En tout cas, il ne semble pas que le conglomérat militaire dirigé par les États-Unis veuille s'impliquer davantage dans la guerre de Libye, entre autres, pour ne pas nuire davantage à ses relations compliquées avec la Turquie. De plus, en ce qui concerne la région de la Méditerranée orientale, l'OTAN a d'autres problèmes plus urgents, comme son contrôle des eaux. Ces dernières années, la marine russe a considérablement accru sa présence dans les eaux intérieures, principalement grâce à son installation sur la base de Khmeimim près de Tartous (Syrie).

Corruption et stress interne 

Si l'embargo sur les armes reste inefficace, la situation sur le terrain en Libye se complique de plus en plus. Le système complexe de contrebande d'armes concocté par la Turquie pour soutenir ses efforts de mercenaires en Libye commence cependant à avoir des conséquences négatives également dans les rangs de le GNA elle-même. Fathi Bashagha, ministre de l'Intérieur du gouvernement de Tripoli, a publiquement admis que l'arrivée de matériel de guerre a conduit à la corruption à tous les niveaux officiels. 

Au-delà de la corruption dans les différentes sphères de l'administration, le flux constant d'armes - et de drogues - ouvert par la Turquie a généré un marché noir très difficile à contrôler. En conséquence, le trafic de drogue monte en flèche et de nombreuses armes finissent par être transférées à des groupes terroristes dans d'autres régions, comme la bande du Sahel.  

La Turquie ne se contente pas de fournir du matériel à son homologue du pays d'Afrique du Nord, mais forme également des combattants syriens issus de groupes djihadistes et les envoie ensuite au front.
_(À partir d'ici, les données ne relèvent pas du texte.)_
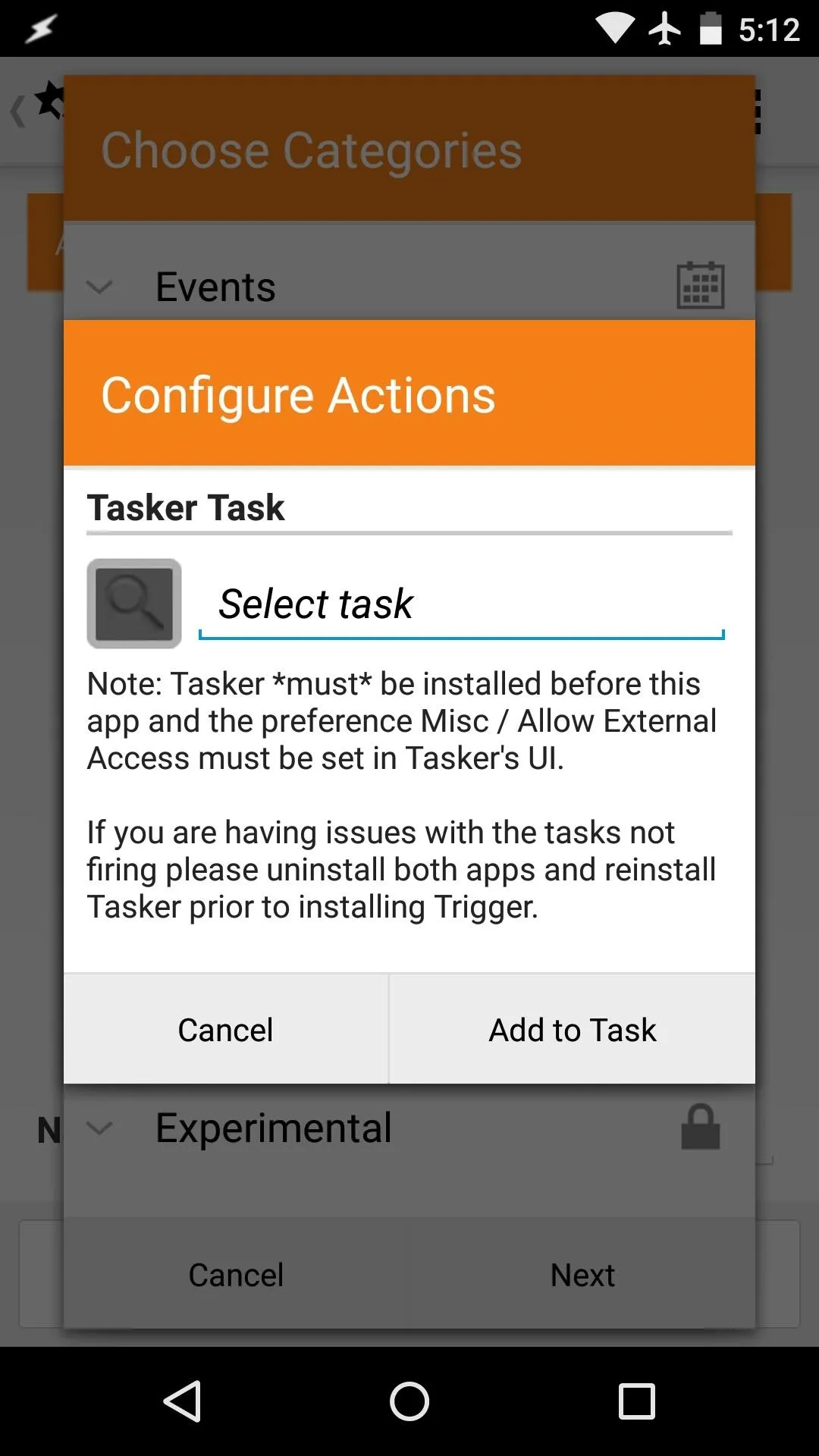Open the recent apps square button
The height and width of the screenshot is (1456, 819).
tap(636, 1401)
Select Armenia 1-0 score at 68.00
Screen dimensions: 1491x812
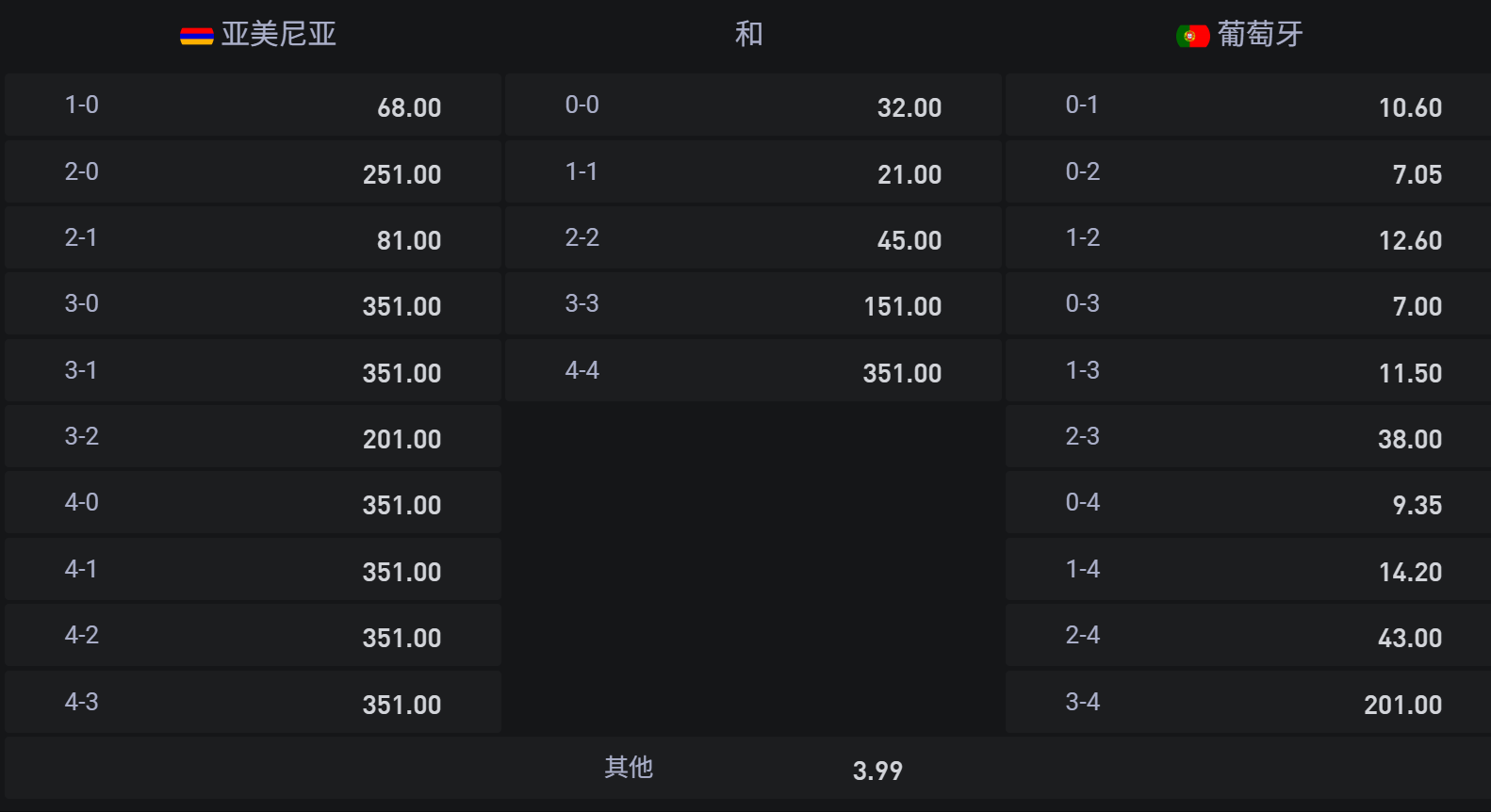point(253,106)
L'Observatoire syrien des droits de l'homme (SOHR, par son acronyme en anglais) estime que quelque 8 000 mercenaires syriens sont déjà arrivés en Libye, mais Ahmed al-Mismari, porte-parole de la LNA (Armée nationale libyenne), la faction rivale de la GNA, estime ce nombre à environ le double.

Récemment, selon le journal émirati Al-Ain, l'arrivée d'un nombre croissant de miliciens syriens a entraîné des tensions avec les combattants libyens eux-mêmes. Afin d'éviter des désertions massives comme celles qui ont déjà lieu - on estime que plus de 2 000 combattants syriens ont déjà fui vers l'Europe – le GNA et la Turquie ont été forcés d'améliorer leurs conditions, ce qui s'est fait au détriment des salaires des combattants locaux et aussi de larges secteurs des fonctionnaires du gouvernement. 

Pendant ce temps, les combats s'intensifient sur le front occidental, de Tripoli à la frontière tunisienne. Actuellement, l'un des points stratégiques par lequel le GNA et la LNA se battent est la base aérienne d'Al-Wattiya, que Sarraj prétend contrôler, mais qui est sous le feu nourri des troupes de Haftar.